Ofcom in the UK has struggled for years to provide equivalent coverage for DAB stations (to analog FM). They've blanketed the country with digital multiplex towers from which every digital station in a given region transmits. The build up came after tons of complaints about drop outs and poor signal coverage. Now, most of the population centers are pretty well served by DAB. Yet many rural and less populated areas still lack coverage.

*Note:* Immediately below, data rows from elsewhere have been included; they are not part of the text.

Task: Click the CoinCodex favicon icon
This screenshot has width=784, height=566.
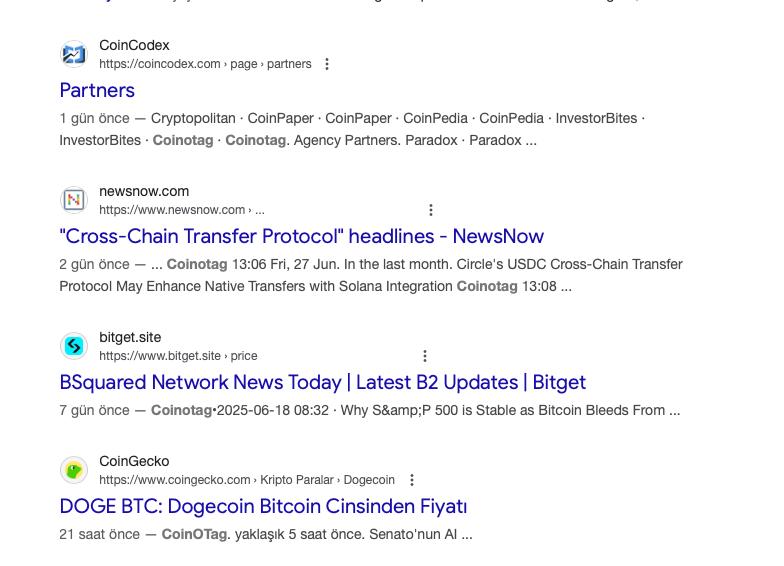Action: coord(74,54)
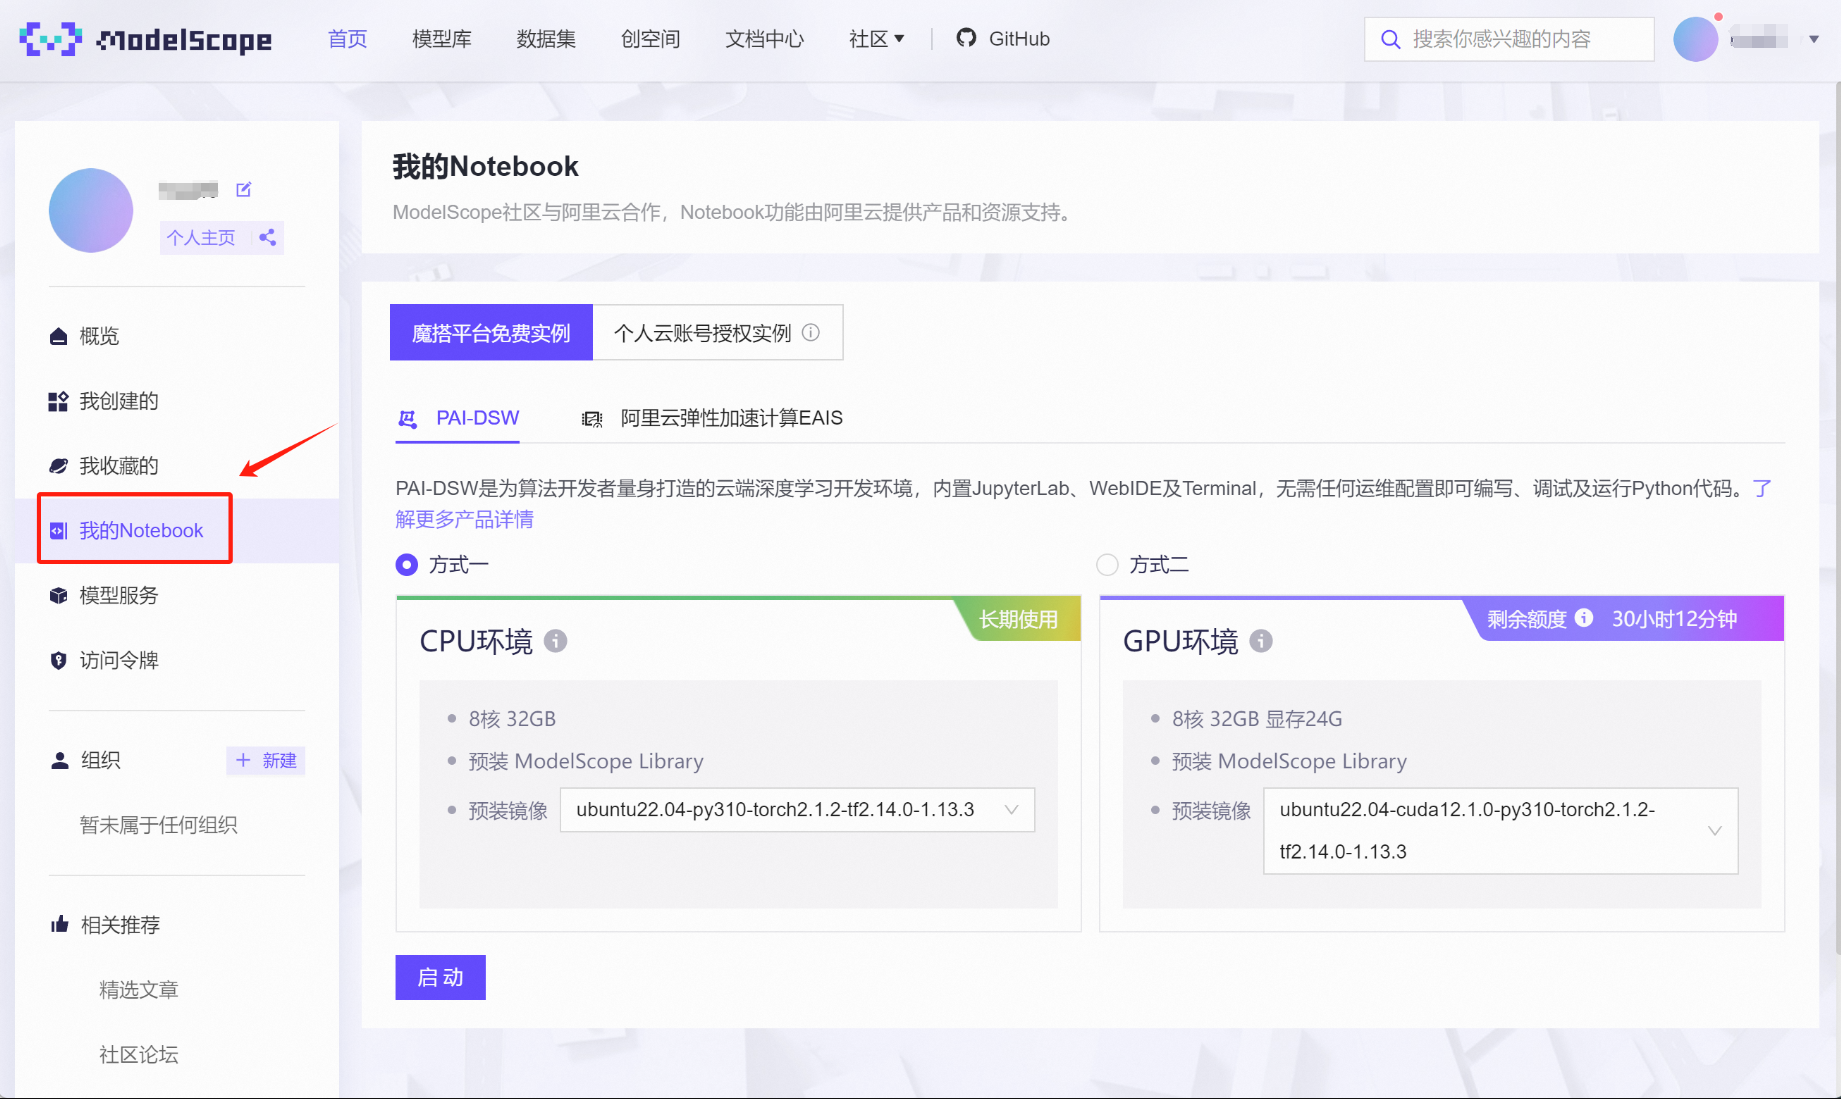Click the 新建 organization button
The width and height of the screenshot is (1841, 1099).
[266, 761]
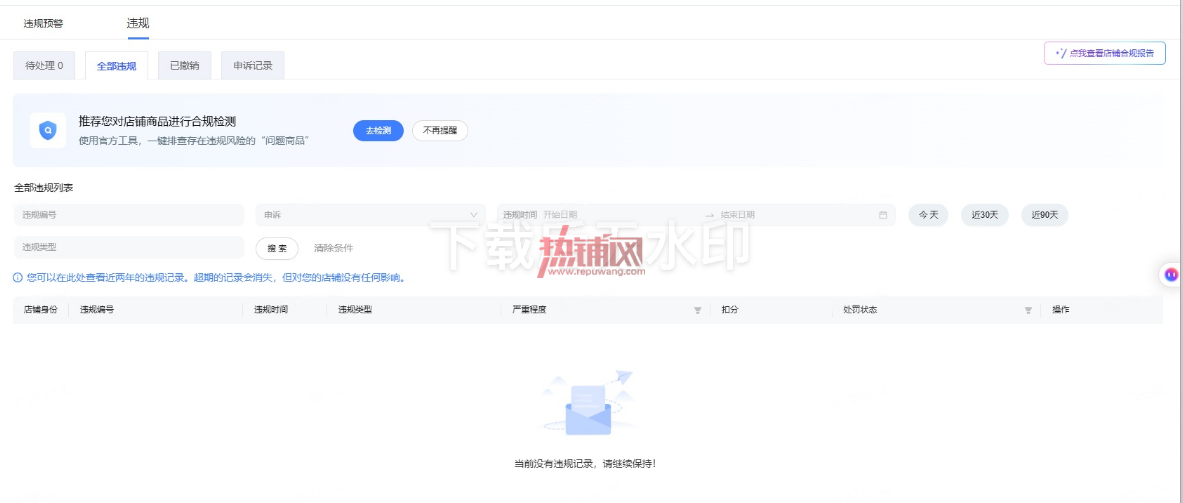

On the other hand, some areas have made out pretty well with DAB. The DAB towers are often in different locations than the FM transmitters, and actually crank out more power in many cases than the analog signals that they are meant to replace. Remember, for every national signal (like BBC 1 or Classic FM) with tons of 100 and 150 kw transmitters, there are a dozen commercial broadcasters with less than 1 kw. Most FM stations have relatively low power, unlike here. DAB, on the other hand, can actually serve a larger area. Secondly, some areas of the UK have long had a paucity of analog FM signals (Stoke on Trent comes to mind with maybe 2 local FMs + BBC). DAB brought many times that to those areas (15 to 20 different stations). Despite all this, there's a huge protest to the proposed abandonment of analog FM in 2015 - which IS absurd, by the way.
So, as you can see, there's NO comparison between the UK's DAB and our crappy IBOC system. DAB is on a different part of the spectrum and doesn't interfere with other broadcasts. It does have a roughly equivalent footprint (slightly less overall), and it's been working pretty well. And, unlike here, it serves many grossly underserved areas with basic FM formats that they never had. In the US, most markets have an excellent variety of AM and FM format choices - in the UK, basically London/SE England, Manchester and parts of the West Midlands can say that. So, DAB does fill a need in the marketplace.
Again quite unlike IBOC.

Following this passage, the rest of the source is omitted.